## Fragmento del texto
◆ ◆ ◆ ◆ ◆
Inserto en el orden nativo del mundo, el hombre tiene como supremo imperativo conocer ese orden e integrarse a él. En eso consiste el verdadero conocimiento. En ese sentido el comportamiento sabio es lo que Lao Tse llama no-obrar, vale decir, el no interferir, pues en el supuesto de que el orden nativo es perfecto, ningún expediente de la inventiva humana puede igualarlo o remplazarlo… (Soublette, 1990, p. 10)

El no-obrar es entonces un principio de modestia, del reconocimiento de lo superfluas e insignificantes que son las construcciones humanas frente a la naturaleza. Más aún, la actitud humilde es enaltecida como una verdadera fuente de grandeza: “El sabio realiza grandes cosas/ y por eso alcanza la grandeza” (Lao Tse, 1990, LXIII).  En esta manera de ver las cosas también se enfatiza la fragilidad del mundo natural: “El imperio es un vaso sagrado/ que nadie tiene el derecho de manipular./ Quien lo manipula lo arruina… (Lao Tse, 1990, XXXIX).  Como bien explica Soublette estos versos expresan que el mundo “es un organismo o complejo de vida extremadamente delicado en su justo equilibrio. Delicadeza que se acentúa ante la posibilidad de que el hombre lo interfiera y desarticule” (Soublette, 1990, p. 105). Toda alteración a este orden “trae consigo confusión, sufrimiento y muerte” (Soublette, 1990, p. 10). Hay a la vez un rechazo al exceso, a la extravagancia y a la grandeza, a esto se oponen los ideales de mesura y  la ausencia de deseos (cf. Lao Tse, 1990, XXXIX).

Proponemos retomar esta cosmología pues hemos visto cómo sus advertencias no eran vanas, no hay cómo negar la confusión, el sufrimiento y la muerte que las empresas civilizadoras han traído consigo. Sin duda no creemos que sea posible ni aconsejable que como humanidad volvamos a vivir como nuestros ancestros, por un evidente tema de proporciones eso ya no es siquiera posible. Lo que proponemos es traer al momento presente, al mundo de hoy los valores del pasado. Matizar nuestra necesidad de progreso con un principio precautorio, con un principio de respeto para con otras formas de vida; partiendo de la base de que no sólo el ser humano tiene valor en sí mismo, sino que lo comparte con las demás formas de vida.
◆ ◆ ◆ ◆ ◆
## Requisitos del ejercicio
1 > Responde estas preguntas sobre el fragmento acerca del no-obrar:
(a) ¿En qué consiste el comportamiento sabio que Lao Tse llama no-obrar?
(b) ¿Con qué se compara el imperio en los versos citados?
(c) ¿Con qué se propone matizar la necesidad de progreso?
2 > Por favor, prolonga el fragmento sobre el no-obrar a partir de su última oración.
◆ ◆ ◆ ◆ ◆
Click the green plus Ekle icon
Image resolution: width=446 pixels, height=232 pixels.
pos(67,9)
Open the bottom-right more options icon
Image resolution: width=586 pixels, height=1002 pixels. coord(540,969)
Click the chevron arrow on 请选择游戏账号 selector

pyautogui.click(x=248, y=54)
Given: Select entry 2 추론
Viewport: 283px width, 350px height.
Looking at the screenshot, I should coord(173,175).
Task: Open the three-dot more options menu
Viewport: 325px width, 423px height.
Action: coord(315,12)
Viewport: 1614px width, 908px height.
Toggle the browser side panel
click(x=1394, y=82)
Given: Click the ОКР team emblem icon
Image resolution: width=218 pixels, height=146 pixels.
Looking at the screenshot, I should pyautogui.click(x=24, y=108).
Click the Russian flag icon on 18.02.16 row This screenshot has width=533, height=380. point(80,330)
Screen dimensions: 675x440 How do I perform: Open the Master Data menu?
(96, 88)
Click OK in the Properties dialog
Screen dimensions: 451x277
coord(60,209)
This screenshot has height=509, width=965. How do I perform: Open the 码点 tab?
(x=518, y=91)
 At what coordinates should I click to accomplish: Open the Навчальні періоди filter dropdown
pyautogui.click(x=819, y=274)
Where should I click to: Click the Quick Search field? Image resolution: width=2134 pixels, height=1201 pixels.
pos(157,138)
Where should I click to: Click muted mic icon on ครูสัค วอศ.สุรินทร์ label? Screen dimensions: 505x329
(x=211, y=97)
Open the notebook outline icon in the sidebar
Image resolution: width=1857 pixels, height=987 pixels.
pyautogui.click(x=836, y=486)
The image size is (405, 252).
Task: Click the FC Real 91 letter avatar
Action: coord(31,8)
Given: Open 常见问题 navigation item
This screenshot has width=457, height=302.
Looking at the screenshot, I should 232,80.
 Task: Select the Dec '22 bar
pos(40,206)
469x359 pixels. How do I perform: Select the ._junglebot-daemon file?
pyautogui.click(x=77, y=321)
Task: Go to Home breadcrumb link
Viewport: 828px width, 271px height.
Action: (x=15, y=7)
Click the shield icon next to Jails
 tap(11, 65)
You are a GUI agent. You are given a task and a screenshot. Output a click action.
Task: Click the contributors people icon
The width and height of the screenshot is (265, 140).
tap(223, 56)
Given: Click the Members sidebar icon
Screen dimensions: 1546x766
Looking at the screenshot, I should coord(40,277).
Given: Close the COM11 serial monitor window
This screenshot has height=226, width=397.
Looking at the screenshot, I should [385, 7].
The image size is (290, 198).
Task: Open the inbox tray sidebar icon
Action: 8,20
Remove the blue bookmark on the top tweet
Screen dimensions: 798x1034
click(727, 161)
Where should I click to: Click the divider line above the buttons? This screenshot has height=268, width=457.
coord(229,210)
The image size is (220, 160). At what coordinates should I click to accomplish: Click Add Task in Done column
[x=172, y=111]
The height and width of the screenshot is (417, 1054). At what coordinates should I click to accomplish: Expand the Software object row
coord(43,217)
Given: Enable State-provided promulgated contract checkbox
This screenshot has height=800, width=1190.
◆ ◆ ◆ ◆ ◆
## Respuestas por tarea
1 >
(a) En el no interferir.
(b) Con un vaso sagrado.
(c) Con un principio precautorio, con un principio de respeto para con otras formas de vida.

2 >
Suavizar a la vez nuestro afán consumista con la valoración de aquello que tenemos, de lo simple, de lo pequeño por sobre lo grande y lo excesivo. Sobretodo queremos rescatar la humildad que llama a no-obrar, a deshacerse de la fantasía de que la tecnología humana puede mejorarlo todo y debe entrar a manipular y alterar  cada parte del universo que esté a su alcance.

La idea es que como humanidad podamos mejorar nuestras condiciones de vida (y con esto me refiero a las condiciones de vida de los menos aventajados), sin acabar con otras formas de vida, progresando de manera coherente y conciente. La energía y creatividad de la ciencia y la tecnología actual debe ser acompañada de un principio precautorio de cuidado y de respeto. Esta es la única manera en que encontraremos armonía en nuestro actuar.

Para terminar nos quedamos con esta simple reflexión: solíamos simplemente ser, en comunión con el entorno, ser sin tratar de llegar más allá con esa insaciable hambre de más y más aún, que hoy nos domina. Solíamos ser. Ahora vamos, vamos y vamos. Volvamos. Volvamos a no-obrar.

BIBLIOGRAFÍA:

1) Lao Tse, Tao Te King, versión castellana y comentarios de Gastón Soublette, Cuatro vientos editorial, Santiago, Chile, 1990.

2) Dale Jaimison, Guia de estudio del curso Environmental Ethics de la NYU, dictado el 2007

3) Lynn White, The Historical Roots of Our Ecological Crisis (1967), en  Frederik A. Kaufman, Fundations of Environmental Philosophy, Mc Graw Hill, New York City, USA, 2003.

4) Karlyn L. Lai, Clasical China, en  A companion to environmental philosophy, Editated by Dale Jamieson, Blackwell, Malden, USA, 2001.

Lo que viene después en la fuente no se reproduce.